◆ Saved entries
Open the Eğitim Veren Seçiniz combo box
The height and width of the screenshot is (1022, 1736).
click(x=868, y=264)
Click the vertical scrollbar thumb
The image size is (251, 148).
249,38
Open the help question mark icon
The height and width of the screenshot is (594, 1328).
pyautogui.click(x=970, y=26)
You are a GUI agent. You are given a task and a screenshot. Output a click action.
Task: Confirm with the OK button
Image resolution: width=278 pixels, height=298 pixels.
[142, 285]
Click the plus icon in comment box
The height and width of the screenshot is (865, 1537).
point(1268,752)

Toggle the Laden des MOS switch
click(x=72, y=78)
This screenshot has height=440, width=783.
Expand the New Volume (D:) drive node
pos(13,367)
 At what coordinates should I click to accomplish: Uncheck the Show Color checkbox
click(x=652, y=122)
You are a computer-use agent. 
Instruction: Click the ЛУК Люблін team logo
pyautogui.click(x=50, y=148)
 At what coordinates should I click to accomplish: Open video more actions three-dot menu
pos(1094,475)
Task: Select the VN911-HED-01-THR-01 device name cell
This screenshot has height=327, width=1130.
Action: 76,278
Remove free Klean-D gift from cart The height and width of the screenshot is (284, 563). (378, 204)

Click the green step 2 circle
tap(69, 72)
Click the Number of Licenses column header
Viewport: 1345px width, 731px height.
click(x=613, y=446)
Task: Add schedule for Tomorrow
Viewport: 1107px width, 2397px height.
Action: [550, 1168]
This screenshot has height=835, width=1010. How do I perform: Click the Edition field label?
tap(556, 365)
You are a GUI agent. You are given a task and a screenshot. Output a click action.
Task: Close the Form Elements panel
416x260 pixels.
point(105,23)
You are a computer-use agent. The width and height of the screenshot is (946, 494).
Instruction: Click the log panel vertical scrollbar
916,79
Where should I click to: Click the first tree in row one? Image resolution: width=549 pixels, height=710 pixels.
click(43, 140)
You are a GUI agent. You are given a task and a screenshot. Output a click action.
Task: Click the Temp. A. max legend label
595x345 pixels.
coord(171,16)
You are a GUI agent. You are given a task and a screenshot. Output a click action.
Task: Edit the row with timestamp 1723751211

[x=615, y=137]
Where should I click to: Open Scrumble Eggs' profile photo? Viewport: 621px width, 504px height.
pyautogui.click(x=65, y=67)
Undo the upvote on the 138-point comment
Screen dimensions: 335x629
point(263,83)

◆ How to complete this task
For the word "computer", find all matching lines in the entries above and copy them out.

◆ Answer space
You are a computer-use agent. 
You are a computer-use agent. The width and height of the screenshot is (946, 494).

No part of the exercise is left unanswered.